Please count the lines of the listing below in which "Sawale" occurs, and reply with the number only.

::::::

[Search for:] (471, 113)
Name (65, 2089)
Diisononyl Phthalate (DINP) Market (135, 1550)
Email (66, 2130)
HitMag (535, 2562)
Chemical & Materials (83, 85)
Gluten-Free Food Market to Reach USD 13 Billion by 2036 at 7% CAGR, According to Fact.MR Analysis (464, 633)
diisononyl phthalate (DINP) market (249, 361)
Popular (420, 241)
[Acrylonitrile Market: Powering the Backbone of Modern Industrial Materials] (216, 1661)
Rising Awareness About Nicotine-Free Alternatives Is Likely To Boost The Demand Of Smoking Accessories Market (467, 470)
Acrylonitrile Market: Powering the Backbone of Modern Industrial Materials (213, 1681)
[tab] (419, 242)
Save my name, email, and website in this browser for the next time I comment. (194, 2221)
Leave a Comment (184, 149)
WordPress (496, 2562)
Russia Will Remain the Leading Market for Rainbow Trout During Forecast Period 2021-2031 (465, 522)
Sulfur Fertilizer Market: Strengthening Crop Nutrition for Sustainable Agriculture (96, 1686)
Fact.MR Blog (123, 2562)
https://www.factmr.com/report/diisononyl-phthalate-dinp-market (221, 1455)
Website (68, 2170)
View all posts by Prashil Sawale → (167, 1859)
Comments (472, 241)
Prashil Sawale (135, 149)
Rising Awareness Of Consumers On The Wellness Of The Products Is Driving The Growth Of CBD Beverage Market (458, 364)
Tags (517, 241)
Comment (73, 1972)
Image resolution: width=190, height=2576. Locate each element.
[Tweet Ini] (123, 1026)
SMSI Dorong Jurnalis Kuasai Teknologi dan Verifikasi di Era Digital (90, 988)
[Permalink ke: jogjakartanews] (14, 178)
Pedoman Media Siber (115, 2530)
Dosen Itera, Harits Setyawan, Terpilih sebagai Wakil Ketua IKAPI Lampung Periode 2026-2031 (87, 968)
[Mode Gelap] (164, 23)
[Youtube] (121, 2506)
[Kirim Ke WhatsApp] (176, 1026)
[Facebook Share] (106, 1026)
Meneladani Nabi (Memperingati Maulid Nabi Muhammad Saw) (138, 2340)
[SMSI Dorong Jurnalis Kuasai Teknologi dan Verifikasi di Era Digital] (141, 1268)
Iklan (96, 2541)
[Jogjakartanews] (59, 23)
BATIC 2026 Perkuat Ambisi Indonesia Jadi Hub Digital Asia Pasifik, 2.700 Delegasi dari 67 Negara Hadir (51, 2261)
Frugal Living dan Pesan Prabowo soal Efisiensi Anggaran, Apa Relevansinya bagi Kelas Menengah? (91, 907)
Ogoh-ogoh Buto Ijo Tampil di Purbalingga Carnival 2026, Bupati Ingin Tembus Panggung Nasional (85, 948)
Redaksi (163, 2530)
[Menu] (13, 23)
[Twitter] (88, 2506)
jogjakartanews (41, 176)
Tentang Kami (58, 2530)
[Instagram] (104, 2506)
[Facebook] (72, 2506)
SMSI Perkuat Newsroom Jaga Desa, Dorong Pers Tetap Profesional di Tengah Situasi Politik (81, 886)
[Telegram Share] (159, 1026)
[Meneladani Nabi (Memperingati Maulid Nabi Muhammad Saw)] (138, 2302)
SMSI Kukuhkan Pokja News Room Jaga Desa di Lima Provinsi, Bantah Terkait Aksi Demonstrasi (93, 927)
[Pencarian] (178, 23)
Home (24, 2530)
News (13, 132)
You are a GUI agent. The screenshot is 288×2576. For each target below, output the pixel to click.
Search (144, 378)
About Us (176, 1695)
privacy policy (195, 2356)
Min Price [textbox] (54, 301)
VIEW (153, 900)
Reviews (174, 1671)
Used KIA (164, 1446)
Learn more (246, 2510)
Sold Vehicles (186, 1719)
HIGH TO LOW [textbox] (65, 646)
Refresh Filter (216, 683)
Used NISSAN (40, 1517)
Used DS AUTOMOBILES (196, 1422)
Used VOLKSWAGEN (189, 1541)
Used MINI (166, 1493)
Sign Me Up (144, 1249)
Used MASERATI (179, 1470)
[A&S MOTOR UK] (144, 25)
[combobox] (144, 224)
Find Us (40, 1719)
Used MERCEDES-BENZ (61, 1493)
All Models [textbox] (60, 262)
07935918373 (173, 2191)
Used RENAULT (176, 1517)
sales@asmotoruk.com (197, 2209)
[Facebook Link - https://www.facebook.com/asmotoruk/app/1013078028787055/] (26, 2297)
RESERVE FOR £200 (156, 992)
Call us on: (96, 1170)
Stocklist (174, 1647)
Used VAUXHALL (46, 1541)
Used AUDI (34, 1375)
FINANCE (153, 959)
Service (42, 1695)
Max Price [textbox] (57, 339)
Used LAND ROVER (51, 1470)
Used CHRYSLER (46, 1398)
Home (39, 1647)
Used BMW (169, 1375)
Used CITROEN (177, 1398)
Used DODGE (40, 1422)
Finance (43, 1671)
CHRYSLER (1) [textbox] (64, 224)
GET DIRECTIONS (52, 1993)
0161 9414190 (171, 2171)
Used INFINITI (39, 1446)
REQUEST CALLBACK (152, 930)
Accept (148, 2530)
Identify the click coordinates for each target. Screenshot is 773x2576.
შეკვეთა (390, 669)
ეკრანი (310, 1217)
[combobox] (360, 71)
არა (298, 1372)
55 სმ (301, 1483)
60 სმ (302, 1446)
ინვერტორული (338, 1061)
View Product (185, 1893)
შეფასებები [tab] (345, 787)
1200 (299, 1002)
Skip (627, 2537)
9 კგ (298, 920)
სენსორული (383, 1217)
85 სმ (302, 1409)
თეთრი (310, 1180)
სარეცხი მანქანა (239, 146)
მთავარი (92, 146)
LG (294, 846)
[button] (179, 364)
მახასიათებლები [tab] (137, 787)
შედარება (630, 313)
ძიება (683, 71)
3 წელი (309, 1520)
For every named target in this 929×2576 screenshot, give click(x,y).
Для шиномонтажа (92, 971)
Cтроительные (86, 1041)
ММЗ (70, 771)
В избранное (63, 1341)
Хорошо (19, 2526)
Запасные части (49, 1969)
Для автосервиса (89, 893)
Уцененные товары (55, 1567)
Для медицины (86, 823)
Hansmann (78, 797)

::::::

■ **SOLUTION FOR THIS TASK**:
2